- **Instructions for the task**: Rewrite the material below with each instance of "Image resolution" changed to "Screenshot size" and every other character left as it is.

- **The records**:
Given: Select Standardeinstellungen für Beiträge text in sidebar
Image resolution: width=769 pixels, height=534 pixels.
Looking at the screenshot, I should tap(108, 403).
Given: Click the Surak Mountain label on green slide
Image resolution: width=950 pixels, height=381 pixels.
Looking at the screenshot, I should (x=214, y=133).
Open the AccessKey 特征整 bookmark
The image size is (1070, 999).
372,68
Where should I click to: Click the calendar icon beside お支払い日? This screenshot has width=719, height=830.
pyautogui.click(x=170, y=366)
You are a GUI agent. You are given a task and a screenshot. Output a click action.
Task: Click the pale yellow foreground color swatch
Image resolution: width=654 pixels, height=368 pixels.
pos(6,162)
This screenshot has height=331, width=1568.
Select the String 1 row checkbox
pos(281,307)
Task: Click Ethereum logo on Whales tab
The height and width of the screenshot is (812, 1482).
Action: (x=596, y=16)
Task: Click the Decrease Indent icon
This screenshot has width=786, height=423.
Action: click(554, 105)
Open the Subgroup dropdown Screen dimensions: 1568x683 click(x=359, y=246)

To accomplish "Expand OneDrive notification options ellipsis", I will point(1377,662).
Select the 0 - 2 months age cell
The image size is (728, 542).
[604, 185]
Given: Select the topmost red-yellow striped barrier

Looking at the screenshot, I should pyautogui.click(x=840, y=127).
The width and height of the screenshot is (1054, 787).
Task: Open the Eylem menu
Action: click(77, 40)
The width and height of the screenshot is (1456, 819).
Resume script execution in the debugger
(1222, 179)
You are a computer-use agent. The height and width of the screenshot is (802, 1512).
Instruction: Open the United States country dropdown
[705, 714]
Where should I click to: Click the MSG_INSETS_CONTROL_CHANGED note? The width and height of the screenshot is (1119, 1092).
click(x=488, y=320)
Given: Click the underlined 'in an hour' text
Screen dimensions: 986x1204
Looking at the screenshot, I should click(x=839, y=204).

- **Answer for this exercise**:
Given: Select Standardeinstellungen für Beiträge text in sidebar
Screenshot size: width=769 pixels, height=534 pixels.
Looking at the screenshot, I should tap(108, 403).
Given: Click the Surak Mountain label on green slide
Screenshot size: width=950 pixels, height=381 pixels.
Looking at the screenshot, I should (x=214, y=133).
Open the AccessKey 特征整 bookmark
The image size is (1070, 999).
372,68
Where should I click to: Click the calendar icon beside お支払い日? This screenshot has width=719, height=830.
pyautogui.click(x=170, y=366)
You are a GUI agent. You are given a task and a screenshot. Output a click action.
Task: Click the pale yellow foreground color swatch
Screenshot size: width=654 pixels, height=368 pixels.
pos(6,162)
This screenshot has height=331, width=1568.
Select the String 1 row checkbox
pos(281,307)
Task: Click Ethereum logo on Whales tab
The height and width of the screenshot is (812, 1482).
Action: (x=596, y=16)
Task: Click the Decrease Indent icon
This screenshot has width=786, height=423.
Action: click(554, 105)
Open the Subgroup dropdown Screen dimensions: 1568x683 click(x=359, y=246)

To accomplish "Expand OneDrive notification options ellipsis", I will point(1377,662).
Select the 0 - 2 months age cell
The image size is (728, 542).
[604, 185]
Given: Select the topmost red-yellow striped barrier

Looking at the screenshot, I should pyautogui.click(x=840, y=127).
The width and height of the screenshot is (1054, 787).
Task: Open the Eylem menu
Action: click(77, 40)
The width and height of the screenshot is (1456, 819).
Resume script execution in the debugger
(1222, 179)
You are a computer-use agent. The height and width of the screenshot is (802, 1512).
Instruction: Open the United States country dropdown
[705, 714]
Where should I click to: Click the MSG_INSETS_CONTROL_CHANGED note? The width and height of the screenshot is (1119, 1092).
click(x=488, y=320)
Given: Click the underlined 'in an hour' text
Screen dimensions: 986x1204
Looking at the screenshot, I should click(x=839, y=204).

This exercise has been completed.